_WHAT YOU WILL DO_.
• 1. According to the passage on imagining characters, why would a character with a lifetime of being abused and cheated not be expected to help a suffering person? Answer in one to three sentences.
• 2. Extract, word for word, the stretch of the passage on imagining characters from "You would not" through "in your imagination.".

_EXTRACTED TEXT_.
□ □ □ □ □
If all you imagine for your character is a short time line which will be covered in your book you haven't imagined all the factors that have shaped how they think, how they interpret others. Without having thought about how all of this works together, your character is a stranger that you recognize but you don't know how they think so you can imagine them either helping or ignoring the chance to help in your example equally.
You would not expect a character who has had a lifetime of being abused and cheated to help the person when their suffering has led them to the conclusion that the only way to protect themselves is to withdraw completely and become willfully blind to everyone else.
tl dr;
A character isn't just a set of loosely connected actions and words exchanged. They are shaped by their actions so that as they choose one action the result of that action is carried forward to weigh in on their future actions.
Your character takes an action. It all happens in your imagination.
Well, imagine then: could your character take the opposite action? Could they, proceeding with your example, choose not to help?
If right now you're thinking "maybe they were really busy"or something along those lines, you are making an excuse for your character's out-of-character action. That is, you know that normally your character wouldn't act like that, so you're trying to find an excuse about what would cause them to do it. You are familiar with your character, you can anticipate their response. They are a person in your head, the action comes from how you see that person.
If, on the other hand, the character could just as easily have chosen not to help, if they're just the same character to you, I would say they're under-imagined. What you're holding in your mind is not a person, but a pawn. You have not given it enough character, enough personhood, to have free will.
The choices we make (the big ones, not "what shall I have for breakfast") are determined by who we are, how we see the world, what kind of people we are. Also by how we feel that day and what recent experiences might affect our perception of things, but that ties into the same thing: our choices are not random. It is the same for your character - their choices are bound up in who they are, how they see the world, what kind of people they are, what affects them that day. One choice would be true to all those things, the other choice would not. If both choices appear the same to you, then you just don't know who your character is. You've got to find out who they are to understand how they would act.
□ □ □ □ □
(Rows showing where targets appear)
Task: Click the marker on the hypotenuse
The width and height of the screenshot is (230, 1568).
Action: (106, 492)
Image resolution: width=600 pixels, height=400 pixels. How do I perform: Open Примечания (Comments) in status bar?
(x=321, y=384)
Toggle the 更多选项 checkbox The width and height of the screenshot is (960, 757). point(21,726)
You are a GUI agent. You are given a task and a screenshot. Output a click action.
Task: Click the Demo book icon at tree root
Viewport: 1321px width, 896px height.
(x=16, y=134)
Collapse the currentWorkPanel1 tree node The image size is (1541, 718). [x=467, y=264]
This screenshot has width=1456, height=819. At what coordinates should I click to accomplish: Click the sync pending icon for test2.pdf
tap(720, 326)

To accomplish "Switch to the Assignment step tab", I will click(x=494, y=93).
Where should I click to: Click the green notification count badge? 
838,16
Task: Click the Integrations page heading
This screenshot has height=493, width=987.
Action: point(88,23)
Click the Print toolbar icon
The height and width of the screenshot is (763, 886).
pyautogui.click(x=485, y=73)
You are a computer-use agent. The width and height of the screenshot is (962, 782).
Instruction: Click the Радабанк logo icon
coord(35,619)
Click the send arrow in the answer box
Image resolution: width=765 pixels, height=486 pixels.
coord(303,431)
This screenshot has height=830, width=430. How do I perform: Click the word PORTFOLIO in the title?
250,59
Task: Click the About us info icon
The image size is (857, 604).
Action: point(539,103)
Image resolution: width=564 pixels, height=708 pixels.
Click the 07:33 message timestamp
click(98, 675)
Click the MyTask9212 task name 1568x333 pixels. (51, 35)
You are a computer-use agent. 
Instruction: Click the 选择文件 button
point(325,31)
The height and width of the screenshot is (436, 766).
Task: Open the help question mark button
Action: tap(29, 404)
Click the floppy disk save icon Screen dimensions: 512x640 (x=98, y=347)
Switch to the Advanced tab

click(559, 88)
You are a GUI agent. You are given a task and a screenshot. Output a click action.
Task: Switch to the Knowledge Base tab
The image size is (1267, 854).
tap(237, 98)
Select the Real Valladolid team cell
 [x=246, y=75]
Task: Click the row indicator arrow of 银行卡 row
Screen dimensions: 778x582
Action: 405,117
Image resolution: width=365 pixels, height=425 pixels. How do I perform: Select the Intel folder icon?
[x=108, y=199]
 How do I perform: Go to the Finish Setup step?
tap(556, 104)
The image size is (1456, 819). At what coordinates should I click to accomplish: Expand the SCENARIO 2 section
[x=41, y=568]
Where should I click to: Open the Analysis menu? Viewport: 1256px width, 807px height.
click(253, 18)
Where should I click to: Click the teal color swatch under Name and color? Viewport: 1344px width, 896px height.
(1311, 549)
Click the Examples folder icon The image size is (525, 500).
□ □ □ □ □
_ANSWERS IN ORDER_.
• 1. That character's suffering has led them to conclude that the only way to protect themselves is to withdraw completely. They have become willfully blind to everyone else, so helping would not fit who they are.

• 2.
You would not expect a character who has had a lifetime of being abused and cheated to help the person when their suffering has led them to the conclusion that the only way to protect themselves is to withdraw completely and become willfully blind to everyone else.
tl dr;
A character isn't just a set of loosely connected actions and words exchanged. They are shaped by their actions so that as they choose one action the result of that action is carried forward to weigh in on their future actions.
Your character takes an action. It all happens in your imagination.